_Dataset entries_
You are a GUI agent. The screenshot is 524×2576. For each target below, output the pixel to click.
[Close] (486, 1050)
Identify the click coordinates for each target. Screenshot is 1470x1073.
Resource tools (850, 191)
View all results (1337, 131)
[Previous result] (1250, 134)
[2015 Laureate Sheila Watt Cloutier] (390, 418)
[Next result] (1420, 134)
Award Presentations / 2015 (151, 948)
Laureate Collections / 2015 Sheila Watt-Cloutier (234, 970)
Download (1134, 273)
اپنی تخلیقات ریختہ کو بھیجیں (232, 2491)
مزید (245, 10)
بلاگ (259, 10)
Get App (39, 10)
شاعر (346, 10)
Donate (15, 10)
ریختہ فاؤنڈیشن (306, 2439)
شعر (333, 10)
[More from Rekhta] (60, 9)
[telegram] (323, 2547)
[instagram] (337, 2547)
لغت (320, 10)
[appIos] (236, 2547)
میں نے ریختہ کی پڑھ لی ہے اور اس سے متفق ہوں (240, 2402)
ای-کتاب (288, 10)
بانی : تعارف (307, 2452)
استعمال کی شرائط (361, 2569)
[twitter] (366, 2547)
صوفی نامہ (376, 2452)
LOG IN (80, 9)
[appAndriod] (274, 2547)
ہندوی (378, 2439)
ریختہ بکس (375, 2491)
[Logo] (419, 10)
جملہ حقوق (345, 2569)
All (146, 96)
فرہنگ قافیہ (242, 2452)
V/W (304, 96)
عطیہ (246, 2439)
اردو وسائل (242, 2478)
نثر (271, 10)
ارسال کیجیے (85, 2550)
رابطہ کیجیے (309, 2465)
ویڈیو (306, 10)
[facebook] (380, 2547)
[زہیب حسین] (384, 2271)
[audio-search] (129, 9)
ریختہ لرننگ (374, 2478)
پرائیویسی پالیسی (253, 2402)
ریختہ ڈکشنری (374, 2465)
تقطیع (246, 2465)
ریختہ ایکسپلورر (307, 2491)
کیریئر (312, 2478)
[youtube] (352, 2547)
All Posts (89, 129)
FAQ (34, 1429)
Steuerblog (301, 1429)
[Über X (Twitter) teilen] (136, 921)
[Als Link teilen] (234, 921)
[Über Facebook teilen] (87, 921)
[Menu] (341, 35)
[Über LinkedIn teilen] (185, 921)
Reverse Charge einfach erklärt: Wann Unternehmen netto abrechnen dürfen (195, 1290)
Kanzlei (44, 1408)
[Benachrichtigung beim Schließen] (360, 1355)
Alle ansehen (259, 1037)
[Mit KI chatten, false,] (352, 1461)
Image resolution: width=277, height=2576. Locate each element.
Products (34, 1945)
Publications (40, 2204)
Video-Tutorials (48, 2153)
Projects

_Task prompt_
All that is wanted is an exact copy of the lines above from the one with "بلاگ (259, 10)" through the one with "ای-کتاب (288, 10)", with both ends included.

_Your response_
بلاگ (259, 10)
Get App (39, 10)
شاعر (346, 10)
Donate (15, 10)
ریختہ فاؤنڈیشن (306, 2439)
شعر (333, 10)
[More from Rekhta] (60, 9)
[telegram] (323, 2547)
[instagram] (337, 2547)
لغت (320, 10)
[appIos] (236, 2547)
میں نے ریختہ کی پڑھ لی ہے اور اس سے متفق ہوں (240, 2402)
ای-کتاب (288, 10)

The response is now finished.